What is the meaning of what’s happening in the world today? Where are we headed? Our time is defined by uncertainty and the renewed relevance of these questions. This confusion is caused by our way of relating to the past and the future, a relationship full of obstacles and contradictions that has trapped us in the sensation that there is “no way out.” Discourses of hate and intolerance we thought were overcome are now back with strength; the technologized life based on the immediacy affects how people share and live together; and voices silenced for centuries now claim their place in history. These contradictory phenomena reflect the complex reality of our contemporary times—the difficulty we have both in interpreting the past and looking ahead to the future. Some thinkers have called this disorientation: presentism.
Latin America lives these issues in a radical way, mirrored also across the Global South. A territory in which its history has an itinerary of violence, most of them coming from the North.
In an attempt to respond to the inertias of a presentist time and seeking to build a view from the reality of Guatemala with a regional focus, the 22 Bienal de Arte Paiz is proposed. The past in relation to the future, with violence as its theme, interculturality, contemporary and ancestral history of Guatemala as paths of entry.

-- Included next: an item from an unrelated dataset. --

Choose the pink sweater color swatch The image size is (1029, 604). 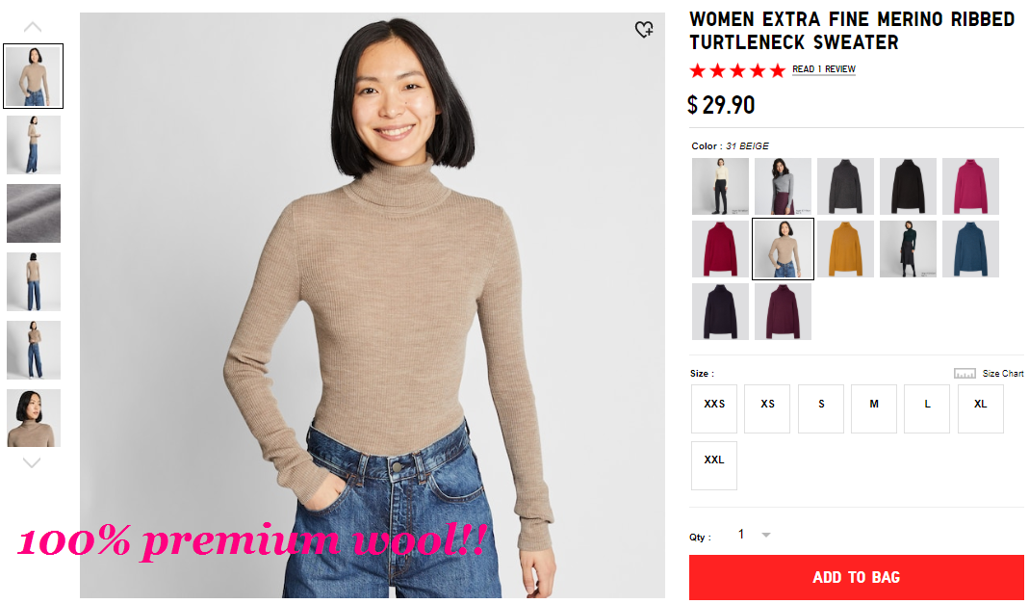970,186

Attacks against democracy, exploitation, human rights violations with their stories and micro-histories, as well as narratives and other forms of knowledge, are some of the themes that the artists will explore. All of them share a sensibility to the cultural and geographic diversity of Guatemala and the Global South.

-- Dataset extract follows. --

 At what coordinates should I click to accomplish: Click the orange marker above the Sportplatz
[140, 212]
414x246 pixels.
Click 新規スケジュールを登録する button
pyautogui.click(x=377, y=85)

Titled lost. in between. together, in a nod to one of the great thinkers of presentism, Reinhart Koselleck, the 22 Bienal de Arte Paiz aims to dig into the past and think and imagine together possible futures (the title was borrowed from a BAK publication, edited by Jonas Staal, Yoonis Osman and María Hlavajova). The curatorial project then raises the following questions: how should we address the pasts of the Global South today? Where do we identify the colonizing violences? How do we respond to them? What past do we build for the future?